There are three histories involved in Journeying Boys: that of Rimbaud and his scandalous life with fellow poet Paul Verlaine; the coming-of-age and finding of his sexuality of Britten, which is often identified with Britten’s beautiful setting of Rimbaud’s writings; and a contemporary cohort of young singers in a workshop, whose teacher is urging them to find their own artistic voices through the performance of Britten’s piece.

These three stories interweave, interrupting and modifying each other in order to provide multiple perspectives and sources of information. The most direct sources of information come from the didactic script for the young singers, who are exhorted by their teacher “to dig deeper” in their understanding of Rimbaud’s visions. Oddly, although the questions presented by the teacher give us the most data – what city is Rimbaud referring to? London! Right! – they somehow also separate us from the lives of both Britten and Rimbaud as artists.
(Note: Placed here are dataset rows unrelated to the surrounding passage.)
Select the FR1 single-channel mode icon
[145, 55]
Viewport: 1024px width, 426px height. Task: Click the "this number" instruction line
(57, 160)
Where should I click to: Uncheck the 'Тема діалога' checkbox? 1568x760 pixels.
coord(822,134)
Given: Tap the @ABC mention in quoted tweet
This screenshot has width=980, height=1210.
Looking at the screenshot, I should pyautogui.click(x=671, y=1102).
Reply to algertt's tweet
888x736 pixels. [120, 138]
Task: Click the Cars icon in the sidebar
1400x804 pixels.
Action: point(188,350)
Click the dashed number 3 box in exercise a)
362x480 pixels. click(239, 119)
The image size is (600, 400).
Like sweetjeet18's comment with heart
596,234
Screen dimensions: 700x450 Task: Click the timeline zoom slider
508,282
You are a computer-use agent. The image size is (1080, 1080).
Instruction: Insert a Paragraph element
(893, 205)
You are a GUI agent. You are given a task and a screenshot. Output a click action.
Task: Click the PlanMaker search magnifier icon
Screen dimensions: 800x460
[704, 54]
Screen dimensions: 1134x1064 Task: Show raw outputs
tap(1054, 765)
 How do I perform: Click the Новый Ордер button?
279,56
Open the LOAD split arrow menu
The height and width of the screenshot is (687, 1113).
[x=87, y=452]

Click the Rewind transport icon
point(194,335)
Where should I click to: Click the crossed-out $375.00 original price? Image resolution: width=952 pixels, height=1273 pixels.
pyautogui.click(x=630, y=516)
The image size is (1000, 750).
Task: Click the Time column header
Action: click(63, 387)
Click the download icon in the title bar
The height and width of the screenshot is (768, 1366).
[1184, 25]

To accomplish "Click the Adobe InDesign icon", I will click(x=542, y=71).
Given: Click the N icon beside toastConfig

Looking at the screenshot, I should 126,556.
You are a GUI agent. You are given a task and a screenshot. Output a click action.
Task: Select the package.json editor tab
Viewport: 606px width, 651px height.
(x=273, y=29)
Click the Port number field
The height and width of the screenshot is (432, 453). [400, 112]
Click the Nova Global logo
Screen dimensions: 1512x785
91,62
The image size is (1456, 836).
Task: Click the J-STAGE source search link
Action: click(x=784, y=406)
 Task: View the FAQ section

It is clear how the two young artists were different: Rimbaud is portrayed as a reckless, driven bad boy, who will try any sort of drug, drink and sex to accelerate his pursuit of poetry and to enhance his challenge to the French bourgeoisie, and Britten, a rather innocent and repressed young Englishman, who is mentored, and even ridiculed, by the arch and snobbish W.H. Auden, for whom the exalted class system is a savoured way of life. Both boys, and they really were boys, barely out of their teens, are also gay, which doesn’t really seem to pose too many problems for them, even though they lived in societies where such practices were despised and considered criminal. That is addressed in a scene describing an indecency trial against Verlaine, in a sorrowfully forced bit of theatre in which a solicitor stridently defines the terms “penis” and “anus”, interrupting an otherwise beautifully sung version of Vaughan Williams’ gorgeous setting of Verlaine’s poem The sky above the roof.

Something is missing in the portraits, though. It is only touched on at the end when Rimbaud (Steffan Donnelly) confronts the audience with an explanation of the poet’s striving: a poet, he claims, is a seer. And in order to become a seer, the poet must seek derangement through “the pursuit of the senses”. In other words, the poet must do whatever necessary to reach into the farthest corners of the human mind – to risk all. Until he speaks that, the audience is never given either boy’s sense of themselves as an artist. True, we are given pieces of their work, which shine forth brightly in the context of the play, but these poems and songs are also curtailed in order to keep the dramatic action of the play moving forward. The listener just begins to give over to the work, when it stops, and the drama reels on. Though entertaining, the play never reaches into the farthest corners of the artist’s mind.

The performers, all from Guildhall School of Music and Drama, including alumni Steffan Donnelly and Paapa Essiedu, acted and sang excellently. Allowing through their wonderful singing some of the true artistic beauty of Britten and Rimbaud to vivify the stage and the audience’s lives.